Одно время моя жизнь была настолько мучительной, что я искала помощи в откровениях других писательниц — и действительно ее находила. Я была несчастна и стыдилась этого; жизнь загнала меня в тупик. После тридцати я несколько лет регулярно садилась в кресло с очередной книгой, рассказывающей о чьей-нибудь жизни. Порой, дочитав до конца, я снова садилась и перечитывала всю книгу от корки до корки. Помню, с какой страстью я предавалась этому занятию, причем мне было слегка неловко — я словно боялась, что кто-нибудь заглянет в окошко и поймает меня врасплох. Даже теперь мне хочется говорить, что я читала только романы этих женщин да их стихи, то есть смотрела на их жизнь лишь сквозь волшебный кристалл искусства. Но это было бы обманом. По-настоящему мне нравилось именно то, что имело прямое отношение к ним самим, — их письма, дневники, автобиографии и те биографии, авторам которых я доверяла. Я была тогда очень одинока, поглощена своими мыслями, отрезана от мира. Мне нужен был весь этот невнятный хор, этот поток правдивых историй, — только он и мог вынести меня из сгустившегося вокруг сумрака. Все эти женщины, наделенные литературным даром, были для меня как матери или сестры, хотя многие из них давно умерли; они точно протягивали мне руку с большей готовностью, чем мои настоящие родные. В молодости, подобно многим другим, я отправилась в Нью-Йорк на поиски своего «я» — и, как многие другие, в первую очередь современные женщины, вдруг почувствовала, что почва ушла у меня из-под ног… Успех моих предшественниц внушал мне надежду, однако больше всего я любила читать, как они страдали. Я искала ориентиры, собирала подсказки. Особенно меня привлекало все тайное, постыдное и болезненное, что было в их жизни: аборты и неравные браки, таблетки, которые они принимали, количество спиртного, без которого они не могли обойтись. А что заставляло их становиться лесбиянками, влюбляться в гомосексуалистов или женатых?

Лучшее, что вы можете подарить читателю, написав свою личную историю, — это ваш уникальный взгляд на мир.
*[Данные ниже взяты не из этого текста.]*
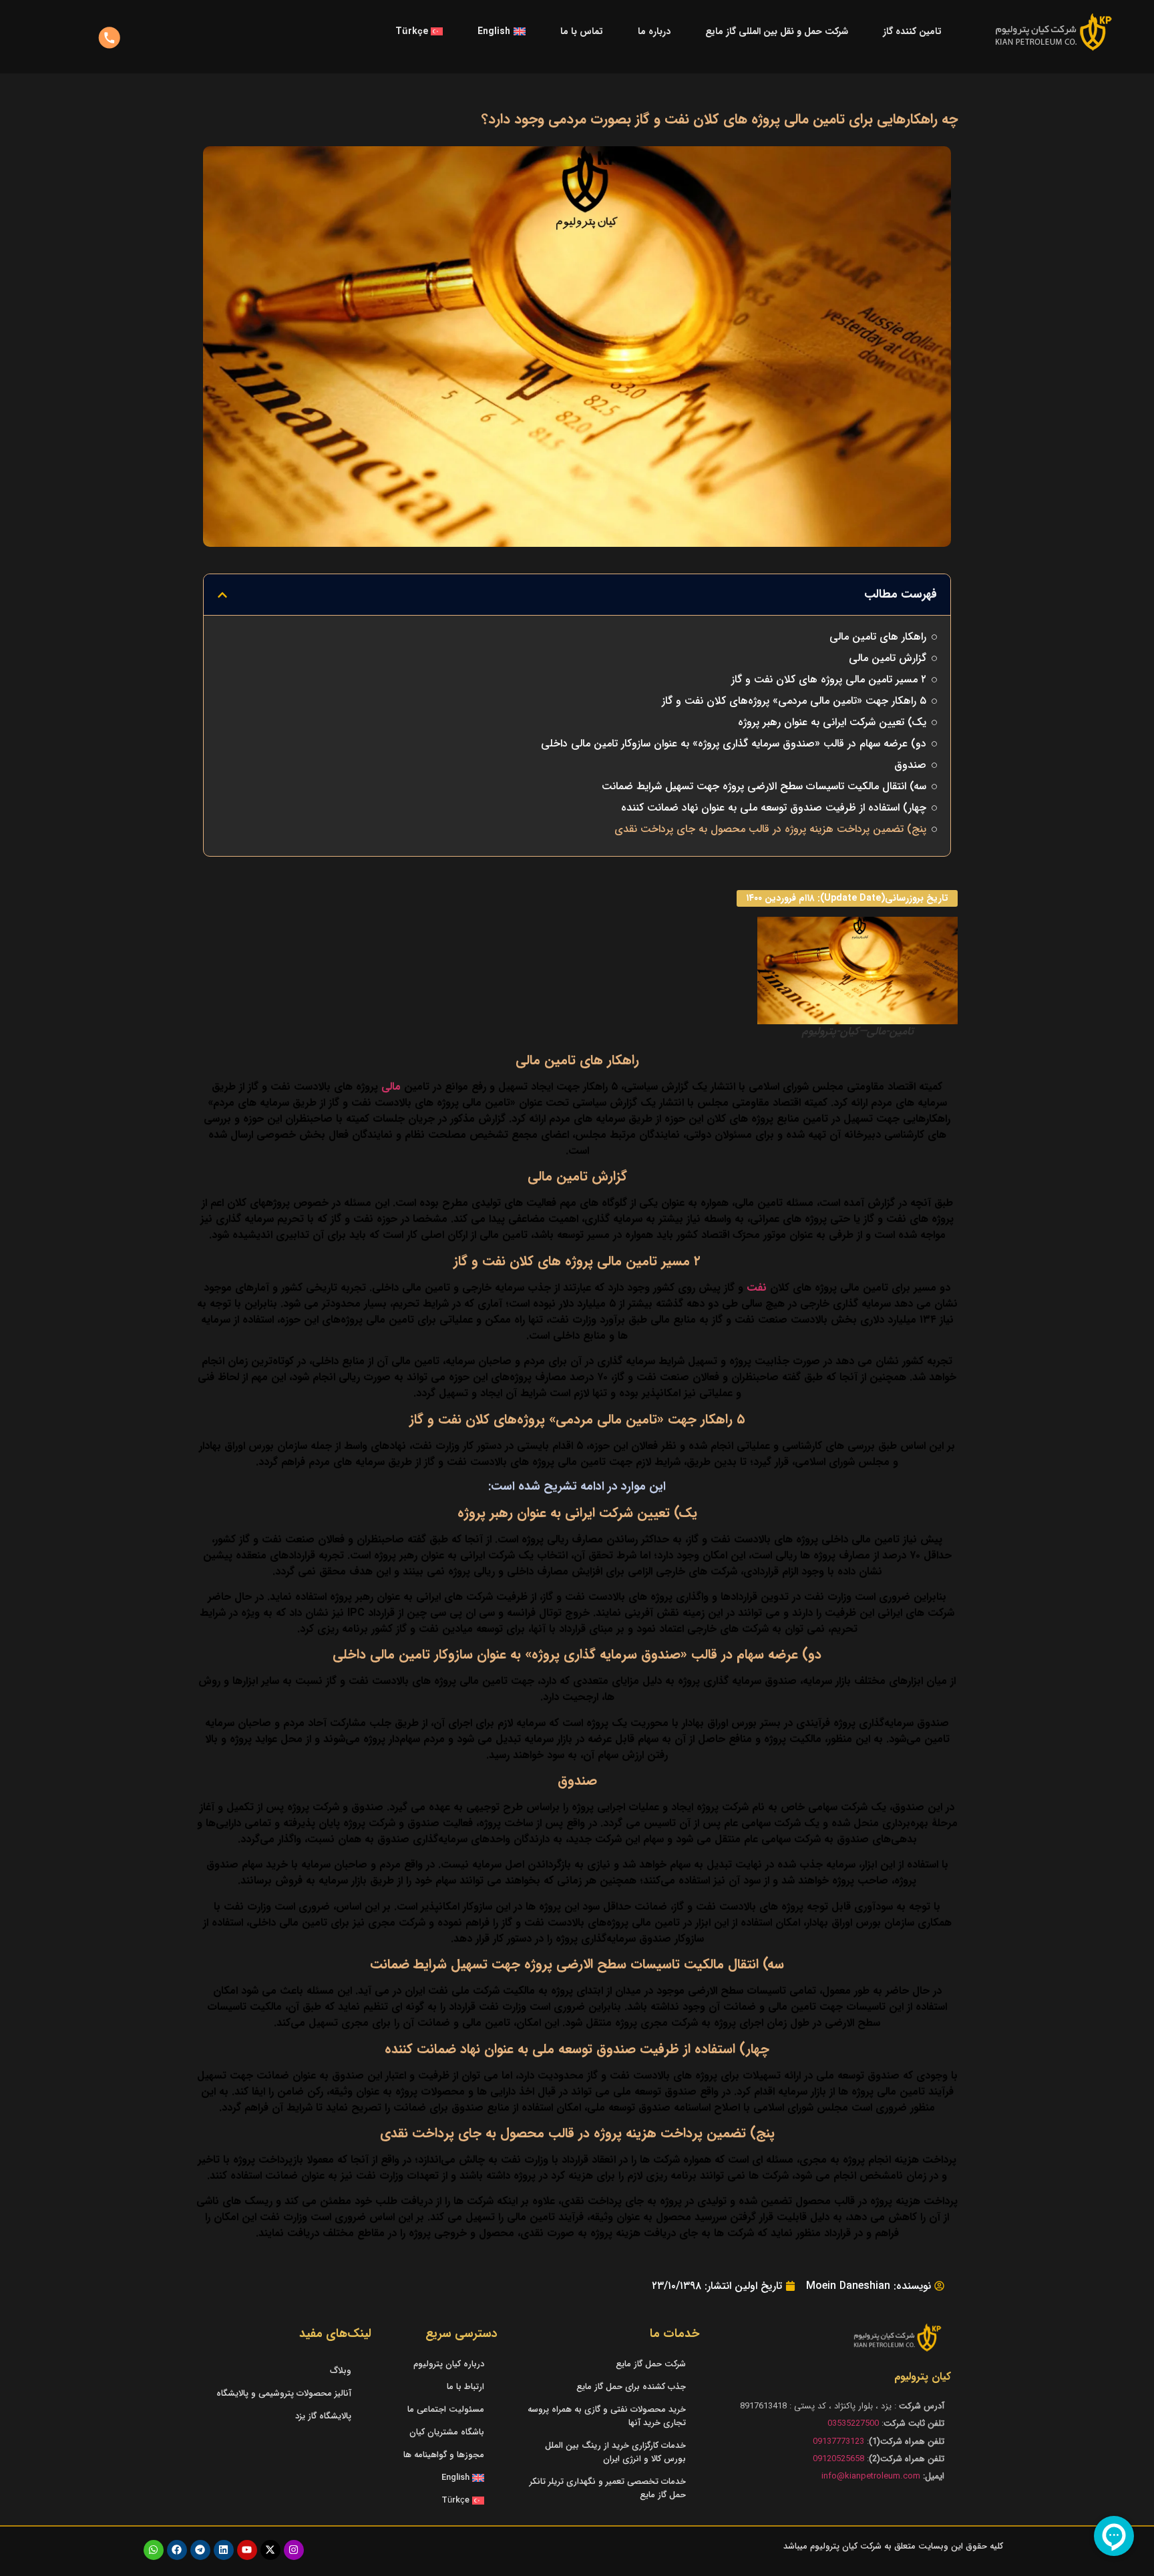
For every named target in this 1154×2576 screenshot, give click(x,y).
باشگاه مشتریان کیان (446, 2432)
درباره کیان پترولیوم (448, 2364)
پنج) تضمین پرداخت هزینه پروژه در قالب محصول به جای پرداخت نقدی (770, 829)
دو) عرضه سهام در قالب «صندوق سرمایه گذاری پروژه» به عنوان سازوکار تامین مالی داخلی (733, 744)
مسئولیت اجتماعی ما (445, 2409)
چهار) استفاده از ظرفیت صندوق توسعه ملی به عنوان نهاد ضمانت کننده (773, 808)
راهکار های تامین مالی (877, 637)
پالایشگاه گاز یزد (323, 2416)
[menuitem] (501, 31)
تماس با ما (581, 31)
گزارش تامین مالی (887, 658)
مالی (392, 1086)
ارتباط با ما (465, 2387)
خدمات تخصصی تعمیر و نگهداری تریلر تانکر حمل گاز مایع (608, 2488)
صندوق (910, 765)
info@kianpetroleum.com (870, 2476)
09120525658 (838, 2459)
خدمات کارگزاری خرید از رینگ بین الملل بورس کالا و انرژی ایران (615, 2452)
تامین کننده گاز (912, 31)
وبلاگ (340, 2371)
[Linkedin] (224, 2550)
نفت (758, 1287)
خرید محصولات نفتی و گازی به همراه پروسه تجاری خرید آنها (607, 2416)
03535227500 (853, 2423)
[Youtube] (247, 2550)
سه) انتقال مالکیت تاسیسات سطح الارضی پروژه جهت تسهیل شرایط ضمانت (764, 787)
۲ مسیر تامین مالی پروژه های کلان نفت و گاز (828, 680)
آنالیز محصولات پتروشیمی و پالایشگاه (283, 2393)
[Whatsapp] (154, 2550)
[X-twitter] (270, 2550)
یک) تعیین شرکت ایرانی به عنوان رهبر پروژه (832, 722)
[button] (222, 595)
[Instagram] (294, 2550)
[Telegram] (200, 2550)
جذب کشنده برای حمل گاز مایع (631, 2387)
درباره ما (654, 31)
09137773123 (838, 2441)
Дайте себе разрешение приняться за мемуары и пишите их с удовольствием.

14. Наука и техника

Если вы придете на семинар к студентам-гуманитариям, которые учатся писательскому ремеслу, и предложите им написать о каком-нибудь достижении науки, по классу тут же прокатится жалобный стон. «Нет! Только не наука!» — услышите вы. Этот трепет перед наукой — общая болезнь всех студентов. Когда-то в школе учитель химии или физики сказал им, что у них «ненаучный склад ума».